◆ **AIM OF THE EXERCISE**: Pull out all of the entries below and copy every line word for word.
— START OF INFORMATION SHOWN —
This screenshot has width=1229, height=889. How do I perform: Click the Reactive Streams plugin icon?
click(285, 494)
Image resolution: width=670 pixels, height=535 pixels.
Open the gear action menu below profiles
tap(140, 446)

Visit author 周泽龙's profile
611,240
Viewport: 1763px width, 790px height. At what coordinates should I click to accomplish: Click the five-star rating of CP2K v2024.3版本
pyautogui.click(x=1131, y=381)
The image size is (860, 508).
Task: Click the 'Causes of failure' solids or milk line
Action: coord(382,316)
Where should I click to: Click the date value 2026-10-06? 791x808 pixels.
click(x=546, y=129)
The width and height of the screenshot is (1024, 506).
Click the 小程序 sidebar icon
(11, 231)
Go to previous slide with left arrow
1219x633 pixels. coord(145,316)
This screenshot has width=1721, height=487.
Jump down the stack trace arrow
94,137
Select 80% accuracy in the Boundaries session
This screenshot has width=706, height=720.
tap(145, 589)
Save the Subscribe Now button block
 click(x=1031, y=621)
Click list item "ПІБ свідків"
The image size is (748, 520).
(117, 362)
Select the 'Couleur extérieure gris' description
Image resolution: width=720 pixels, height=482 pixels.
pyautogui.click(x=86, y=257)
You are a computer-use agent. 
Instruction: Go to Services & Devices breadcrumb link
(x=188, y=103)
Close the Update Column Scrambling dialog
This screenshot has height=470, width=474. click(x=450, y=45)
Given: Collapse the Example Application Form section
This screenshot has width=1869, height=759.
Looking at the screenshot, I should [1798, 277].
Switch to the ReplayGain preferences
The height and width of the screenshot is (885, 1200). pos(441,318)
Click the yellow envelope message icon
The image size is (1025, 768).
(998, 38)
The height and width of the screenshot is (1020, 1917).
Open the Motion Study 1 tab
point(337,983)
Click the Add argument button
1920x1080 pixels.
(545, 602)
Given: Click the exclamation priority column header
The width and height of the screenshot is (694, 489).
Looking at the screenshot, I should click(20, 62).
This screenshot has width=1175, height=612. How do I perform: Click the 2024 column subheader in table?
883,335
— END OF INFORMATION SHOWN —
◆ **EXERCISE ANSWER**:
This screenshot has width=1229, height=889. How do I perform: Click the Reactive Streams plugin icon?
click(285, 494)
Image resolution: width=670 pixels, height=535 pixels.
Open the gear action menu below profiles
tap(140, 446)

Visit author 周泽龙's profile
611,240
Viewport: 1763px width, 790px height. At what coordinates should I click to accomplish: Click the five-star rating of CP2K v2024.3版本
pyautogui.click(x=1131, y=381)
The image size is (860, 508).
Task: Click the 'Causes of failure' solids or milk line
Action: coord(382,316)
Where should I click to: Click the date value 2026-10-06? 791x808 pixels.
click(x=546, y=129)
The width and height of the screenshot is (1024, 506).
Click the 小程序 sidebar icon
(11, 231)
Go to previous slide with left arrow
1219x633 pixels. coord(145,316)
This screenshot has width=1721, height=487.
Jump down the stack trace arrow
94,137
Select 80% accuracy in the Boundaries session
This screenshot has width=706, height=720.
tap(145, 589)
Save the Subscribe Now button block
 click(x=1031, y=621)
Click list item "ПІБ свідків"
The image size is (748, 520).
(117, 362)
Select the 'Couleur extérieure gris' description
Image resolution: width=720 pixels, height=482 pixels.
pyautogui.click(x=86, y=257)
You are a computer-use agent. 
Instruction: Go to Services & Devices breadcrumb link
(x=188, y=103)
Close the Update Column Scrambling dialog
This screenshot has height=470, width=474. click(x=450, y=45)
Given: Collapse the Example Application Form section
This screenshot has width=1869, height=759.
Looking at the screenshot, I should [1798, 277].
Switch to the ReplayGain preferences
The height and width of the screenshot is (885, 1200). pos(441,318)
Click the yellow envelope message icon
The image size is (1025, 768).
(998, 38)
The height and width of the screenshot is (1020, 1917).
Open the Motion Study 1 tab
point(337,983)
Click the Add argument button
1920x1080 pixels.
(545, 602)
Given: Click the exclamation priority column header
The width and height of the screenshot is (694, 489).
Looking at the screenshot, I should click(20, 62).
This screenshot has width=1175, height=612. How do I perform: Click the 2024 column subheader in table?
883,335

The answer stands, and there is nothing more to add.